The experiments from which the parameters of the Hodgkin-Huxley squid axon model were derived were performed on cold-adapted invertebrates in very cold sea water. That model is not going to generate fast spikes, and it will not produce robust spikes at warm temperatures. If you need fast spikes, or spikes that hold up at warm temperatures, you'll have to use mechanisms based on experiments on vertebrate neurons, preferably mammalian, at warm temperatures.

A caveat: there are very few studies of the effects of temperature on voltage-gated channels, and there is good reason to believe that their Q10s are not 3 (see
How to implement temperature dependent rates

Posted: Tue Oct 21, 2008 3:23 am
by kathryn
Given the number of vertebrate neurons included in the ModelDB database (a subset of which are presumably mammalian), I'm surprised my various web/literature/book/ModelDB searches have failed to find such a mechanism.
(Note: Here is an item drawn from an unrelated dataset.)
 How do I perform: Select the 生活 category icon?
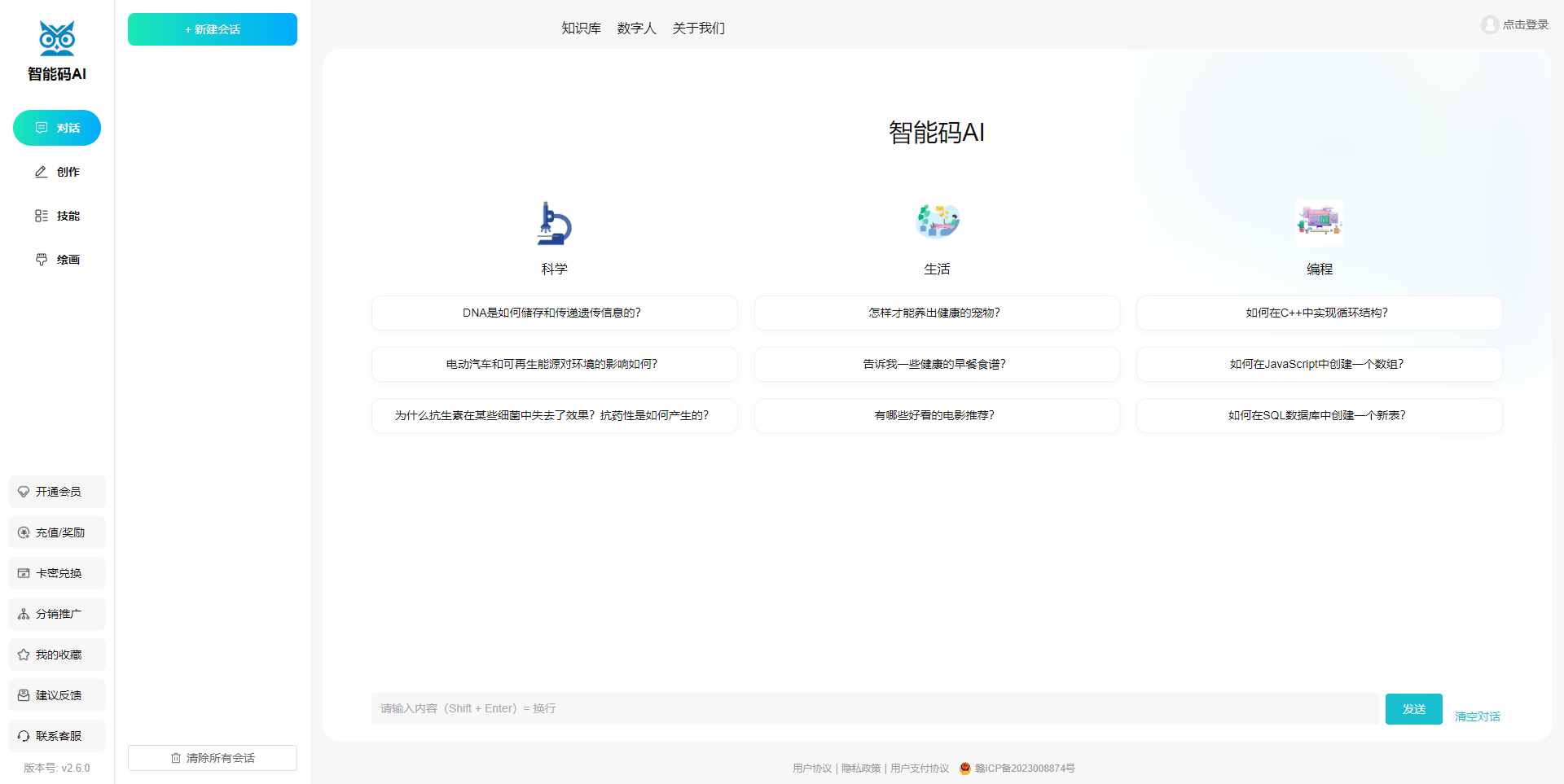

I'm attempting to model a cell type in the enteric nervous system, which is -- unfortunately for me as a newcomer to NEURON -- always studied near 37 degrees Celsius.

I haven't given up just yet, because I'm not certain I know how to find the mechanism I need (if it exists). Any suggestions?

Modeling, if nothing else, is good at pointing out the gaps in our scientific data and knowledge.

Re: Fixed temperature -- custom initialization required?

Posted: Tue Oct 21, 2008 7:44 am
by ted
The weaknesses of any search strategy are its propensities to false positives and false negatives. Searching ModelDB for entries that contain both celsius and mod (i.e. enter
+celsius +mod
in the search field) is vulnerable to obvious false positives and false negatives (among the latter are all non-NEURON implementations that might have useful parameters, and everything that omits the keyword "celsius"). However, it's a start, and as of this moment it turns up 62 model entires, at least some of which look promising. As part of your screening before testing any code, it would be highly advisable to read at least the methods sections of the associated paper(s).